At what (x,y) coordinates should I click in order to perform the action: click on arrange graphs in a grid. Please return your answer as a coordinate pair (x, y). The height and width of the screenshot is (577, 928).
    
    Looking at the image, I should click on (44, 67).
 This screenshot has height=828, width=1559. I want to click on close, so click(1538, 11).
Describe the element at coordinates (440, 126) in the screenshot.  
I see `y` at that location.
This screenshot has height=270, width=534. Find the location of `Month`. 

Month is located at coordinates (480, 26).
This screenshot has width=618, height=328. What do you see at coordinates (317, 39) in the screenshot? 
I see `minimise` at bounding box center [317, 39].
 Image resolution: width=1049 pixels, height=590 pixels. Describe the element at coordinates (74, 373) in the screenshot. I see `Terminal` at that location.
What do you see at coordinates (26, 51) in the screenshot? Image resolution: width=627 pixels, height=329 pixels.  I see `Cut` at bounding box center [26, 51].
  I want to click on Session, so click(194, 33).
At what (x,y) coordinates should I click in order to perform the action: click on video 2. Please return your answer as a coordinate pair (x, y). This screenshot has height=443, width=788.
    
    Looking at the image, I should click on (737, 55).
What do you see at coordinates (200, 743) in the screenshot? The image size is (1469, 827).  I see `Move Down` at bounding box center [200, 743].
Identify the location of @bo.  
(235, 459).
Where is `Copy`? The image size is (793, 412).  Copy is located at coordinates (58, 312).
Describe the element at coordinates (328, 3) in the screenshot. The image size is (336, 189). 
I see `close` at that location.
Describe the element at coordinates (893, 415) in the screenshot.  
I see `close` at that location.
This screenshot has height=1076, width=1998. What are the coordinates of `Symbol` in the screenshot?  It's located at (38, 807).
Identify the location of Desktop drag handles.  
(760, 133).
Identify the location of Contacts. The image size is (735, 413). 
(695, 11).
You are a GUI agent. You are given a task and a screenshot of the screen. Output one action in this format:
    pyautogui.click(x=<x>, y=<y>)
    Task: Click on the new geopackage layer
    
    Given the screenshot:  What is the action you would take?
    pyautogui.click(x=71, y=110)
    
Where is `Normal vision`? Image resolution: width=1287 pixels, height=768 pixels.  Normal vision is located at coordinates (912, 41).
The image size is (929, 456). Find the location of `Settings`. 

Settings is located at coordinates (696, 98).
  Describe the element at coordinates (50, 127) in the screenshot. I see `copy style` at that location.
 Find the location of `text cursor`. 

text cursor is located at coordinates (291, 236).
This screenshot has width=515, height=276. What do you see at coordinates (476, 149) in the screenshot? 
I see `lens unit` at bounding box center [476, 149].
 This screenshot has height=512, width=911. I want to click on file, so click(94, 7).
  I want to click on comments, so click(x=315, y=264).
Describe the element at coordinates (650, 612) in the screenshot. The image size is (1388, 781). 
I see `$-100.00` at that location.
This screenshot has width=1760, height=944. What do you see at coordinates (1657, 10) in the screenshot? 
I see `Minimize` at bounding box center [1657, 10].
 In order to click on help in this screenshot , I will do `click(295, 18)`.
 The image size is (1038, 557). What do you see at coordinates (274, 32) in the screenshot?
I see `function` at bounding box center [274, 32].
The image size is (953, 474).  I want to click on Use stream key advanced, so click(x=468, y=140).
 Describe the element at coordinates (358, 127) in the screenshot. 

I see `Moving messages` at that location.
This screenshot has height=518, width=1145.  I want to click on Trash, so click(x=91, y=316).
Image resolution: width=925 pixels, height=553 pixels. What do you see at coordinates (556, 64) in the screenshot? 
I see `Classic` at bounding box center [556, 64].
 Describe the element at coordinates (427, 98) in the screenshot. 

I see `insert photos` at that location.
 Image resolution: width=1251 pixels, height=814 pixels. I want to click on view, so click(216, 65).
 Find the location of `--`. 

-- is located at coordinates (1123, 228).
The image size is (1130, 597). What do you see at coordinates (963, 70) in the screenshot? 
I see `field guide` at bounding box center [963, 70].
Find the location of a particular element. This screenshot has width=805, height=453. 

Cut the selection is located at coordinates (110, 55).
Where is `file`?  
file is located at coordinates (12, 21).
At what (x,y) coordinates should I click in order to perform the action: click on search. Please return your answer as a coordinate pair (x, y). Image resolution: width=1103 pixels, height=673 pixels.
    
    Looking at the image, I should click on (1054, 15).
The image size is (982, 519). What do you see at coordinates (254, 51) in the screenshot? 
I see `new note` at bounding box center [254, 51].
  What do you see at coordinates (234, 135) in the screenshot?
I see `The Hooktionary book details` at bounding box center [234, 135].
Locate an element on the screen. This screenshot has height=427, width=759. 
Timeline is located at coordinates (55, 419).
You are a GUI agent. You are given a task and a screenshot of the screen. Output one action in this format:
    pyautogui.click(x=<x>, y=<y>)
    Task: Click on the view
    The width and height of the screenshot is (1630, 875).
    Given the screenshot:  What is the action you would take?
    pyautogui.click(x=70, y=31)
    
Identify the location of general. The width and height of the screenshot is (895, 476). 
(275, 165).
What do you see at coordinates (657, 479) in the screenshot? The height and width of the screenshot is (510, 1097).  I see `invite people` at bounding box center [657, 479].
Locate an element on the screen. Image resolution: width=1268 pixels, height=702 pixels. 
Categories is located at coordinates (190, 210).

━━━━

Echo the rows above verbatim, starting at the line that contains "This screenshot has height=518, width=1145." and stopping after the line that contains "center [254, 51].".

[Response below]
This screenshot has height=518, width=1145.  I want to click on Trash, so click(x=91, y=316).
Image resolution: width=925 pixels, height=553 pixels. What do you see at coordinates (556, 64) in the screenshot? 
I see `Classic` at bounding box center [556, 64].
 Describe the element at coordinates (427, 98) in the screenshot. 

I see `insert photos` at that location.
 Image resolution: width=1251 pixels, height=814 pixels. I want to click on view, so click(216, 65).
 Find the location of `--`. 

-- is located at coordinates (1123, 228).
The image size is (1130, 597). What do you see at coordinates (963, 70) in the screenshot? 
I see `field guide` at bounding box center [963, 70].
Find the location of a particular element. This screenshot has width=805, height=453. 

Cut the selection is located at coordinates (110, 55).
Where is `file`?  
file is located at coordinates (12, 21).
At what (x,y) coordinates should I click in order to perform the action: click on search. Please return your answer as a coordinate pair (x, y). Image resolution: width=1103 pixels, height=673 pixels.
    
    Looking at the image, I should click on (1054, 15).
The image size is (982, 519). What do you see at coordinates (254, 51) in the screenshot? 
I see `new note` at bounding box center [254, 51].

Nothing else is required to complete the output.